In the Hymenoptera there exists therefore a very considerable incongruence in the systems based morphologically, i. e. on the pure form-relationships of the larvæ and of the imagines. The reason of this is not difficult to find: the conditions of life differ much less in the case of the imagines than in that of the larvæ. In the former the conditions of life are similar in their broad features. Hymenoptera live chiefly in the air and fly by day, and in their mode of obtaining food do not present any considerable differences. Their larvæ, on the other hand, live under almost diametrically opposite conditions. Those of the saw-flies live after the manner of caterpillars upon or in plants, in both cases their peculiar locomotion being adapted for the acquisition and their masticatory organs for the reduction of food. The larvæ of the other Hymenoptera, however, do not as a rule require any means of locomotion for reaching nor any organs of mastication for swallowing their food, since they are fed in cells, like the bees and wasps, or grow up in plant galls of which they suck the juice, or are parasitic on other insects by whose blood they are nourished. We can readily comprehend that in the whole of this last group the legs should disappear, that the jaws should likewise vanish or should become diminished to one pair retained in a much reduced condition, that the horny casing of the head, the surface of attachment of the muscles of the jaws, should consequently be lost, and that even the segments of the head itself should become more or less shrivelled up as the organs of sense therein located became suppressed.

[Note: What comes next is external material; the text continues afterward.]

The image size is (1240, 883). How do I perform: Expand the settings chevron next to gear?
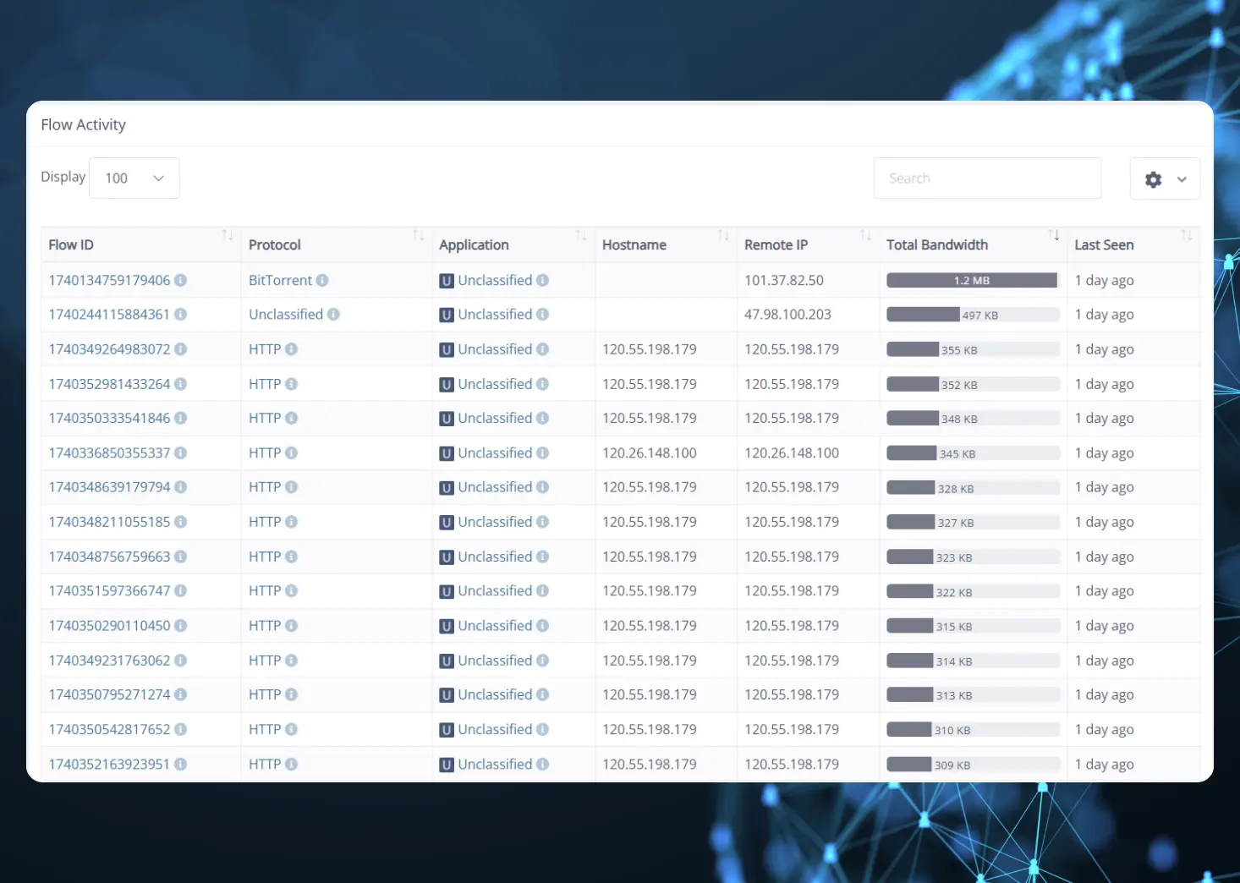point(1182,179)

The incongruence manifests itself however in yet another manner than by the relatively greater morphological divergence of the larvæ: a different grouping is possible for the larvæ and for the imagines. If we divide the Hymenoptera simply according to the form-relationships of the imagines, the old division into the two sub-orders Terebrantia or Ditrocha and Aculeata or Monotrocha will be the most correct. The distinguishing characters of a sting or ovipositor and a one- or two-jointed trochanter are still of the greatest value. But these two sub-orders do not by any means correspond with the two types of larvæ since, in the Terebrantia, there occur families with both caterpillar-formed and maggot-formed larvæ.

The cause is to be found in that a portion of these families possess larvæ which are parasitic in other insects or in galls, their bodily structure having by these means become transformed in a quite different direction. The mode of life of the imagines is, on the other hand, essentially the same.

We have here therefore another case like that which we met with among the Rhopalocerous Lepidoptera, in which the imagines appear to be capable of being formed into a higher group than the larvæ, because the former live under conditions of life which are on the whole similar whilst the latter live under very divergent conditions.